Startup Stories: Apps for Mission-Driven, Non-Tech Entrepreneurs

Lindsey Witmer Collins, Mobile App Creator & Strategist

Tell us about your entrepreneurial product or service.
My mission is to take the intimidation, the expense and hassle out of mobile app development so that people doing good work, regardless of their prior tech inclinations, feel confident and equipped to create the software of their dreams; and in so doing, to flood the mobile platform with positive and life-affirming software.

What inspired you to launch your business idea?
The average American checks their phone every 6 minutes. That adds up to about 160 glances a day. For many of us, looking at our phones is one of the first things we do when we wake up and one of the last things we do before we fall asleep.
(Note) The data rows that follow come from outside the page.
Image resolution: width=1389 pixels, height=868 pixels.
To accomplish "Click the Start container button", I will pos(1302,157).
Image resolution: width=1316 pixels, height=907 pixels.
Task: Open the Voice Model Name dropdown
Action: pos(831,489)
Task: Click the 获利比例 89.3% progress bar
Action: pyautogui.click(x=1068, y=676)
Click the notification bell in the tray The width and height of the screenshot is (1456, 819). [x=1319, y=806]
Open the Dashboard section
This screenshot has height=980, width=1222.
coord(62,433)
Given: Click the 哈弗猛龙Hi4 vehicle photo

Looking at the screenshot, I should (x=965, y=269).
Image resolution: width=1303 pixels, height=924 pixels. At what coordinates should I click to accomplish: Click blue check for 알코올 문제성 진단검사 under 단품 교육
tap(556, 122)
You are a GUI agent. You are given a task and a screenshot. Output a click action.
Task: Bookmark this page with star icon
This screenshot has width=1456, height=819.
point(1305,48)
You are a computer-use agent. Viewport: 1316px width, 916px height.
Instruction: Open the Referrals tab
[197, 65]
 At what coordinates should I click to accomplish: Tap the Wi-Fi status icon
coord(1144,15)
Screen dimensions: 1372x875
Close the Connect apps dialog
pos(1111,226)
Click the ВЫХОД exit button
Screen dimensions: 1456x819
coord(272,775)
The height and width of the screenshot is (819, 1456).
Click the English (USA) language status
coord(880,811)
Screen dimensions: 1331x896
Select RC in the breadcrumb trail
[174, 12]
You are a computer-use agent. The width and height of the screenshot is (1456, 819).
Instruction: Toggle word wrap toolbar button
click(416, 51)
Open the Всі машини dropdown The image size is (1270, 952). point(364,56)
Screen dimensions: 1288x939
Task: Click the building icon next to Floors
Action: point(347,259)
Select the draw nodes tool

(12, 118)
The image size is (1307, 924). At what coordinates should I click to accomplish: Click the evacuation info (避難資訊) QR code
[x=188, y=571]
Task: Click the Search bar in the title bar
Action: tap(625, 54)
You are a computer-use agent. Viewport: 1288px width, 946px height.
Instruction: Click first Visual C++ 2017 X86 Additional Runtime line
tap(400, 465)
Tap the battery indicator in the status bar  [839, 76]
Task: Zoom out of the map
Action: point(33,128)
In fact, a recent survey of 3,500 American women found that nearly half (48%) of us would rather go without sex for a month than without our smartphone. (WHAT?!)

We’re addicted, but it’s not the accessibility of the web that we’re addicted to, because we spend a mere 20% of our phone time on the web. The other 80%? We’re using apps. We download 7 million apps every day.

I think it’s a safe assumption that the software we’re seeing and interacting with on our phones is affecting who we are and who we’ll become – both as individuals and as a society – in mostly subconscious but significant ways. And if the only entities who can build these apps are well-heeled Silicon Valley start-ups and big corporations, I think that’s a loss.

Further, the mobile space is only 0.01% as crowded as the web, a practical ghost town by comparison, so the visibility and traction we can create for message-driven entrepreneurs, simply by getting them onto this platform, is incredible.

Mobile apps can do for new brands and bold voices what the web can’t anymore.

What problem does your business or organization solve?
Making quality mobile app development easy, fast and affordable for non-tech entrepreneurs; all in an effort to democratize this space so that people doing positive, life-affirming and world-changing work can have apps, tech-y or no.

What has been your biggest challenge as an entrepreneur and how are you working to overcome it?
This business is built entirely on the ashes of past defeat.

Honestly, when asked what I wanted to be when I grew up, neither “tech entrepreneur” nor “mobile app creator” ever occurred to me as an answer, in part because I was raised in Ohio and only knew Silicon Valley as it existed in Monopoly and in part because this field didn’t exist in its current form until 2008, but mostly because I never considered myself “tech-y”. For starters, I don’t look the part.

However, in 2010 I had an idea for a mobile app that kept me up all night. I spent my entire spring vacation writing the business plan, sat in the hot tub at Costa Del Sol sketching out the screens, and discussed its world-changing potential while assembling half-hearted sand castles. I’d never built a mobile app before, but some cliffs just beg to be jumped off of.

Within a few months, I’d raised the funding I needed. My expectation was that I’d hire a dev agency, shell out about $30K initially, and twiddle my thumbs for 3 months until it went live. LOL.

In the end, I spent nearly 24 months and over three times my planned budget iterating on that app. My rookie status was inescapable: I hired untrustworthy engineers, I listened to the wrong “experts”, and I naively believed that creating intuitive design would be an intuitive process. Eventually I convinced Juhan Sonin, an aesthetic engineer and professor at MIT, to let me learn from him/critique my designs mercilessly, and learn I did: from Juhan, from constant trial and error, and from the series of aforementioned expensive mistakes that dispelled my naive assumptions once and for all.

I emerged from those two years knowing how to make simple software that works – not just on the code level, but on the human one.

When friends of mine expressed interest in building their own apps, I wanted to save them the hassle, so I took care of the hard parts for them. That code and those tools became this business, created for friends and friends I haven’t met yet.

Today, three years later, I’ve designed, and my team has developed, over a dozen and counting cross-platform mobile applications that have earned for my clients as many as 2,000 daily downloads and have accelerated the growth of their marketing lists by as much as 400%.

After MyOmBody launched, I swore that I’d never do software again. It was so hard all the time, so expensive, so precarious. But it perfectly positioned me for the work I’m doing now, and in this I finally feel aligned, I feel a sense of ease, I feel like I’m where I belong.

Defeat makes fertile soil, I guess.

Give us one word that people might use to describe you.

How has Project Eve helped you and/or your business?
I love the articles, the mission-drive, the community. You’re one my favorite Twitter follows, by far; every day Project Eve at least one or two articles I *have* to read, and I always appreciate both the how-to’s and the diverse perspectives.

Give us an insider tip that relates to your industry or startup story.
You can do a killer job of app store optimization in under an hour and with three completely free tools:, direct app store search, and a 3-column Excel spreadsheet.